On the day of his murder, in April 2012, environmental investigator and activist Chut Wutty was showing journalists an illegal logging operation in southern Cambodia. He was shot dead by a military police officer. An investigation into Wutty’s death was dropped after just a few days.
It was Wutty’s murder that first inspired Global Witness to start documenting the killings of citizens around the world as they defend their land, forests and rivers against state or corporate exploitation.
This pursuit has never been deadlier. At least two land and environmental defenders are being killed each week, with a significant upturn in recent years. Some victims are environmental protesters, others are just living on a desirable plot of land.
Wutty’s story finds echoes across continents, from assassinations on Amazonian forest frontiers to militia shootings at a dam in Sudan. His demise brings into sharp focus the corruption, violence and impunity at the intersection of local livelihoods, environmental protection and powerful vested interests.
Chut Wutty being attacked by Cambodian police. Photo: Fran Lambrick.
In Cambodia, state-sanctioned land grabbing has escalated at an alarming rate. Almost three quarters of the country’s arable land has been leased to investors since 2008, mostly taken from small-scale farmers and indigenous communities.

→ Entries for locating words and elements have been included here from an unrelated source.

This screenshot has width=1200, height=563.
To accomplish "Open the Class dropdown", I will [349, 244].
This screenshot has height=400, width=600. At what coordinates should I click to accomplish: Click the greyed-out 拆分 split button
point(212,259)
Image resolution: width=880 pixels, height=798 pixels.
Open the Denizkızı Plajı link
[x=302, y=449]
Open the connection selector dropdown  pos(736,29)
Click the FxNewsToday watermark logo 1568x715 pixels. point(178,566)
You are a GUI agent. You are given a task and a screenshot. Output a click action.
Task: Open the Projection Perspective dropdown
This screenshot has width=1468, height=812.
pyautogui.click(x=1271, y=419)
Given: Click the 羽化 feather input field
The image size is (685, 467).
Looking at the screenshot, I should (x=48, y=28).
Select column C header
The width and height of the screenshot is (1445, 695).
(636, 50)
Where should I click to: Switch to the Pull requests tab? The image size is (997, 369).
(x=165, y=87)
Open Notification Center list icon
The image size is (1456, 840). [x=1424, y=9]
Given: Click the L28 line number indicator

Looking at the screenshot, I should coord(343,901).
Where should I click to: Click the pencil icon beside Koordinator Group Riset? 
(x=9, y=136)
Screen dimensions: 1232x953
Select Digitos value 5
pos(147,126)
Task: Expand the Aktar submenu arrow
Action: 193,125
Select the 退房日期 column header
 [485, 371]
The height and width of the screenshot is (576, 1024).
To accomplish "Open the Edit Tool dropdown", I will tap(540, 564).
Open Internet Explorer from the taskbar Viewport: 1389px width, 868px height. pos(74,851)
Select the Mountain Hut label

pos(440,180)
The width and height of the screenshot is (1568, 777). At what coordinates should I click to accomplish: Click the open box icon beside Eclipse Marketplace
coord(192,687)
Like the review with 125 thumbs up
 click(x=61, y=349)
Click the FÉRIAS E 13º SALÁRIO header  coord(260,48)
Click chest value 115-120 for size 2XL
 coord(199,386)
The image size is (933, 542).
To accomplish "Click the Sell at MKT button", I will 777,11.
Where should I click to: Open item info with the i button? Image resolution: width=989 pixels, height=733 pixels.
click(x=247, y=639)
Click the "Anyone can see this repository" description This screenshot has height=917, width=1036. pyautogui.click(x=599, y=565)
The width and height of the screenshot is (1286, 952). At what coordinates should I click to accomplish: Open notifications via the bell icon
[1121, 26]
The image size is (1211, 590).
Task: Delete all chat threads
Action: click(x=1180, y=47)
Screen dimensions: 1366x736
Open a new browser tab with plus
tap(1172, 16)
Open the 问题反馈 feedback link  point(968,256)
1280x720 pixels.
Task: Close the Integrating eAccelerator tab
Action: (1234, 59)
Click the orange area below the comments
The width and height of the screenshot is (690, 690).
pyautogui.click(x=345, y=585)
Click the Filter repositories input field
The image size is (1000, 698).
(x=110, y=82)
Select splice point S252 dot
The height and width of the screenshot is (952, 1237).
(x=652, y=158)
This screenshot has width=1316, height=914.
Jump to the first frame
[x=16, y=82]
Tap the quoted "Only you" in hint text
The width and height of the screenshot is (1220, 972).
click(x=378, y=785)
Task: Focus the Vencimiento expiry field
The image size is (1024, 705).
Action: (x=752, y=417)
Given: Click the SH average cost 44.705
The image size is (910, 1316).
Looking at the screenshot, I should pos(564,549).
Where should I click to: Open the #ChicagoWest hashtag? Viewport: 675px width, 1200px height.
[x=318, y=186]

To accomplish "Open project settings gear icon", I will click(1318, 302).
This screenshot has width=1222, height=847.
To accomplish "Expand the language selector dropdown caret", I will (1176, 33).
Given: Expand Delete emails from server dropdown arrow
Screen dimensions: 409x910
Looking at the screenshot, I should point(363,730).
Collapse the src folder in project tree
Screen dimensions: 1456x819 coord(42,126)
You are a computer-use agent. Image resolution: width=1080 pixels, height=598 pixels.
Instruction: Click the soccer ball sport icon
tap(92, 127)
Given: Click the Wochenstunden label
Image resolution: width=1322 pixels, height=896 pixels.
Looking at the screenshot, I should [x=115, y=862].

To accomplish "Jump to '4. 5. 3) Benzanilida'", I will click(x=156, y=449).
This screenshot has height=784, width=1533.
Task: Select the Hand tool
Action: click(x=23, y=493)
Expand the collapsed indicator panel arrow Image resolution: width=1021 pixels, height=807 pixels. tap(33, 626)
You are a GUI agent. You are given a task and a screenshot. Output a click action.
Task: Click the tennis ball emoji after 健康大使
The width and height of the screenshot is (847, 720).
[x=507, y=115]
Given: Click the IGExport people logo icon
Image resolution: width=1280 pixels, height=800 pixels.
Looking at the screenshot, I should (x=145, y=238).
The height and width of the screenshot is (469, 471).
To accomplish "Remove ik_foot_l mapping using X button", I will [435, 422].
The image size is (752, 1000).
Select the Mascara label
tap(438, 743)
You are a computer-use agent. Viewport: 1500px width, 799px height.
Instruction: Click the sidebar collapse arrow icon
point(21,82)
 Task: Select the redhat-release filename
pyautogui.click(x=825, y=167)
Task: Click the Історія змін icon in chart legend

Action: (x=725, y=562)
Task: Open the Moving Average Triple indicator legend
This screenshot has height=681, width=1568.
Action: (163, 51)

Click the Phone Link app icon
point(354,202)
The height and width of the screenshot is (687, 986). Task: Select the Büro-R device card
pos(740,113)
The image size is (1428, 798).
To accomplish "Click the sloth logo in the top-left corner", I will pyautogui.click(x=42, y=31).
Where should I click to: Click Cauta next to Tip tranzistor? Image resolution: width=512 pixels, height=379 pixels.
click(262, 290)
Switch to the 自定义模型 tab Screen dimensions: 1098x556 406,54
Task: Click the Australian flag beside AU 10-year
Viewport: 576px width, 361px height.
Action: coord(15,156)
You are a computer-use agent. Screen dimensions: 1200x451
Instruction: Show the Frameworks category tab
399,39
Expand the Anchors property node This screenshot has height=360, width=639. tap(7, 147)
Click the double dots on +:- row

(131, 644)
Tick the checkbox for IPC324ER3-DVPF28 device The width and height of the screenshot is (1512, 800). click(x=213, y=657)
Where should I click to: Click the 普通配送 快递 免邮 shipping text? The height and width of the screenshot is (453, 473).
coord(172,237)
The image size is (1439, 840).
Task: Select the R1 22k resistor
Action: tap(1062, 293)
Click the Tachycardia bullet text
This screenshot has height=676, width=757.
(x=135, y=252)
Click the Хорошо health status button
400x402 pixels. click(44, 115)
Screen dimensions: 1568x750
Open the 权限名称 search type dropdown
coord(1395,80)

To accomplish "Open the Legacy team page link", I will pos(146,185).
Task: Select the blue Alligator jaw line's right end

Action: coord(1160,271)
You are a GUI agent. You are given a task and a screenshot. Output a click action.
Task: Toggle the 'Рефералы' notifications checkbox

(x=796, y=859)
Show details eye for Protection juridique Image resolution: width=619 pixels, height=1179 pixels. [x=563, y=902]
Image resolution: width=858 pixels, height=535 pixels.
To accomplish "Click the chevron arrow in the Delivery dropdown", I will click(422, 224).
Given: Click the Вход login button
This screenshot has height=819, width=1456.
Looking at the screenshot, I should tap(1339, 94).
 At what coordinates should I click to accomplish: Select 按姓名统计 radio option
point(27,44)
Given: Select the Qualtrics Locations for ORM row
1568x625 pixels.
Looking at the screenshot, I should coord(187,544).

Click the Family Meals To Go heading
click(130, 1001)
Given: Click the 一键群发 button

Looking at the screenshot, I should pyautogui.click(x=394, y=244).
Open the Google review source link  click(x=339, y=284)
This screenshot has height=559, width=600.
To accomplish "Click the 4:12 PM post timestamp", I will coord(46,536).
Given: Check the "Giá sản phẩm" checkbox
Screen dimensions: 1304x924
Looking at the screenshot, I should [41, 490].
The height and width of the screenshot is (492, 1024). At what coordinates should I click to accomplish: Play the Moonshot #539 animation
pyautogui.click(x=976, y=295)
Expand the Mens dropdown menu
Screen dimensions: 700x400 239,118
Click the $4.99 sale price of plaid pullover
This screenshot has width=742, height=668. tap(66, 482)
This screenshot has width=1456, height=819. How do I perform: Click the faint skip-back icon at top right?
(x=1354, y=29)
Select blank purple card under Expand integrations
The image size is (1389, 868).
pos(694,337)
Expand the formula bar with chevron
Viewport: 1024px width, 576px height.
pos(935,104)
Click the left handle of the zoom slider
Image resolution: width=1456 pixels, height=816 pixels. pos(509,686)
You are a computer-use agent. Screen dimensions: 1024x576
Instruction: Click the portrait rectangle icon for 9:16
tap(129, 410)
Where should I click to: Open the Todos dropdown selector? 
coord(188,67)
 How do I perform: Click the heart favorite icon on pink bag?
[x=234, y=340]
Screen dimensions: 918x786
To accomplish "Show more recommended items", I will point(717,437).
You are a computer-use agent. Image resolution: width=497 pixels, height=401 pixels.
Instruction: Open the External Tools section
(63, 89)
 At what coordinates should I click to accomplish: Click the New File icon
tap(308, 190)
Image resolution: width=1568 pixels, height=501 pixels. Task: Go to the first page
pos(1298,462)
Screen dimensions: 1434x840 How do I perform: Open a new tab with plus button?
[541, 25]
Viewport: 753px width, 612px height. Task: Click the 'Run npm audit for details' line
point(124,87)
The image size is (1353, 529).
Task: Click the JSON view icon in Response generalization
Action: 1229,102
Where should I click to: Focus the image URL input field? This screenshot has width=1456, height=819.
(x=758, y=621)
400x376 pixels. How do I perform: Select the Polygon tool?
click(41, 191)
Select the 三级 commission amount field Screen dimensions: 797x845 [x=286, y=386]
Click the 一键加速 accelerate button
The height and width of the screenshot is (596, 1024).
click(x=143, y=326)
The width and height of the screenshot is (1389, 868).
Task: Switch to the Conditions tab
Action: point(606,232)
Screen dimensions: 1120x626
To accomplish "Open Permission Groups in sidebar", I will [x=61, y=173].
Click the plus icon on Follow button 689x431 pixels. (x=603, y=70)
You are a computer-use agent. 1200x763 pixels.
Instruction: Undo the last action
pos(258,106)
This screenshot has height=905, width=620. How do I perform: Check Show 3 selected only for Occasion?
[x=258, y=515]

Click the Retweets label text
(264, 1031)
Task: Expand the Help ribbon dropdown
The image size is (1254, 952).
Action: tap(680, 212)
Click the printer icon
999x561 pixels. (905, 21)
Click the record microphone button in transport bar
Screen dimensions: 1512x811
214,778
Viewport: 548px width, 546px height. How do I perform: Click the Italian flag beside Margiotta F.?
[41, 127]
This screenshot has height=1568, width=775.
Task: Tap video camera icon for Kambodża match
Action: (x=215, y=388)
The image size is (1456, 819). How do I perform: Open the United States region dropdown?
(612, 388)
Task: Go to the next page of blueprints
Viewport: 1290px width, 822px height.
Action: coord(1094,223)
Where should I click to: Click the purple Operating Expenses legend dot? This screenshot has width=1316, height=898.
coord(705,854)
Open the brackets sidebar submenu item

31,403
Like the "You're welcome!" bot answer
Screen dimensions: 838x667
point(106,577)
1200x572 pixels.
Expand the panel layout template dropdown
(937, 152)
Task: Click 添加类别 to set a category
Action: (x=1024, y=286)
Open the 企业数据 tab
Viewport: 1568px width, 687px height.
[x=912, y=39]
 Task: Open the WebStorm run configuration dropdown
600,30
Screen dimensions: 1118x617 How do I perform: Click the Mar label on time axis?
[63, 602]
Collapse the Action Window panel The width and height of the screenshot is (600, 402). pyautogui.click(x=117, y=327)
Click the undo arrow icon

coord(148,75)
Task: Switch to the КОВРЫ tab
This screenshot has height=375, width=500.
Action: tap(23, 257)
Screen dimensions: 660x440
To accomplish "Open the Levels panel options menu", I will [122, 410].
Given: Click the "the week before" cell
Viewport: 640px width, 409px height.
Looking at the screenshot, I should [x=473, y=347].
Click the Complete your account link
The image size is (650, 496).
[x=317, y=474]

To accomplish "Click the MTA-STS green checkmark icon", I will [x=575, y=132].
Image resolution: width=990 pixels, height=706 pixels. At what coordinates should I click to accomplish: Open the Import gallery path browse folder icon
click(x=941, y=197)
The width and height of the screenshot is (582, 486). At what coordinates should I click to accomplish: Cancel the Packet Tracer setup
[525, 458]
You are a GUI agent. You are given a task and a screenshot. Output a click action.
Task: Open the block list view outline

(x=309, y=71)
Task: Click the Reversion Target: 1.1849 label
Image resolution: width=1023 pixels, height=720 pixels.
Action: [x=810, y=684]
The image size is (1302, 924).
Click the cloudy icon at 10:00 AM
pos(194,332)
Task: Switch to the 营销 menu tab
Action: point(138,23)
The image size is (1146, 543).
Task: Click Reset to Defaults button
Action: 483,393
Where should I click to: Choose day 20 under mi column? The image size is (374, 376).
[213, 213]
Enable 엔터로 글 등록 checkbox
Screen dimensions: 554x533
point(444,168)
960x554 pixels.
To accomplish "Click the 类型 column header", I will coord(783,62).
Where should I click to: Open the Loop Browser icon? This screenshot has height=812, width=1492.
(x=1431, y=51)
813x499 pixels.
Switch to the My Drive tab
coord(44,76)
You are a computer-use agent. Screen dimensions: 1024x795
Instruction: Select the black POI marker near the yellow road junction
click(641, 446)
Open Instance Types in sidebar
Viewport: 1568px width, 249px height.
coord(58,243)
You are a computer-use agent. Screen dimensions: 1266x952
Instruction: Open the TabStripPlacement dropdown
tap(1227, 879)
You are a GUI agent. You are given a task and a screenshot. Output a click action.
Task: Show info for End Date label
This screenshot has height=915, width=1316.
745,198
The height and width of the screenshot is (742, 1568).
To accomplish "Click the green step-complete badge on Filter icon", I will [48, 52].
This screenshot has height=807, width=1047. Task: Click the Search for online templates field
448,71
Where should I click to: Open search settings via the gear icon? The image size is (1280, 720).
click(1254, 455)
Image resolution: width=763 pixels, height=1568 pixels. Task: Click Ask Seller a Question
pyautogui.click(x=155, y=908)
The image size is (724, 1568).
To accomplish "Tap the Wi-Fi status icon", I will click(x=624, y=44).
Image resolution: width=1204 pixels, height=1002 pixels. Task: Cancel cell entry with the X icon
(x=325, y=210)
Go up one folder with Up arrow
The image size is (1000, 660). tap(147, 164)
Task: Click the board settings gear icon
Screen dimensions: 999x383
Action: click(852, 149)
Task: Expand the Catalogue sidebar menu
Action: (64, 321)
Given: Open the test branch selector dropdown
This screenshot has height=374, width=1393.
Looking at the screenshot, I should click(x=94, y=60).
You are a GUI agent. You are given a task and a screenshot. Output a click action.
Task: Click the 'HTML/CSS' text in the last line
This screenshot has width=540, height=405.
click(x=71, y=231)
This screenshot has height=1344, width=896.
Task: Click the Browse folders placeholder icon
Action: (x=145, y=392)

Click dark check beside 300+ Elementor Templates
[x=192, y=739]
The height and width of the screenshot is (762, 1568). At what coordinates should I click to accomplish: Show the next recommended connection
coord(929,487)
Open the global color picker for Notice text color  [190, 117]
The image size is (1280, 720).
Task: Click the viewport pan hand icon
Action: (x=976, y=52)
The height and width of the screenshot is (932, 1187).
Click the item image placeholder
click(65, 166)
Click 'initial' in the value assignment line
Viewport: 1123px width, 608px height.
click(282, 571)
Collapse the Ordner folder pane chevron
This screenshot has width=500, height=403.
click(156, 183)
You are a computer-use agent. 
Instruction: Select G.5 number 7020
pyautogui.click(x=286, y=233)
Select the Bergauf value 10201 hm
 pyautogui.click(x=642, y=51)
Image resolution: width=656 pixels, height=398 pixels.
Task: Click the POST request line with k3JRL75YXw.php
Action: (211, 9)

Those affected are rarely consulted or compensated, and violent forced evictions are commonplace.
In the first few months of 2014 alone, new seizures impacted upwards of 2000 Cambodian families, reportedly contributing to over half a million conflicts over land.
Wutty’s work exposing illegal logging for over a decade meant he was no stranger to death threats. He had worked in the past with Global Witness and other organisations to bring to light the violence and graft that underpins the country’s land and forest sector, and the businessmen and politicians who get rich from it.
Just weeks after Wutty’s murder, a 14 year-old girl was shot and killed by military police amidst a land dispute between her community and a rubber plantation company. Within months, a journalist investigating timber cartels was found brutally murdered, in the boot of his car. Neither case has ever been investigated by the authorities. Instead, Cambodia saw a 144 per cent increase in the arrest of citizens protesting over land and housing issues between 2011 and 2012.
The struggle for human rights is, as it ever was, pitched against powerful forces. But as industry appropriates more and more land, the environment is increasingly becoming a battleground for that struggle.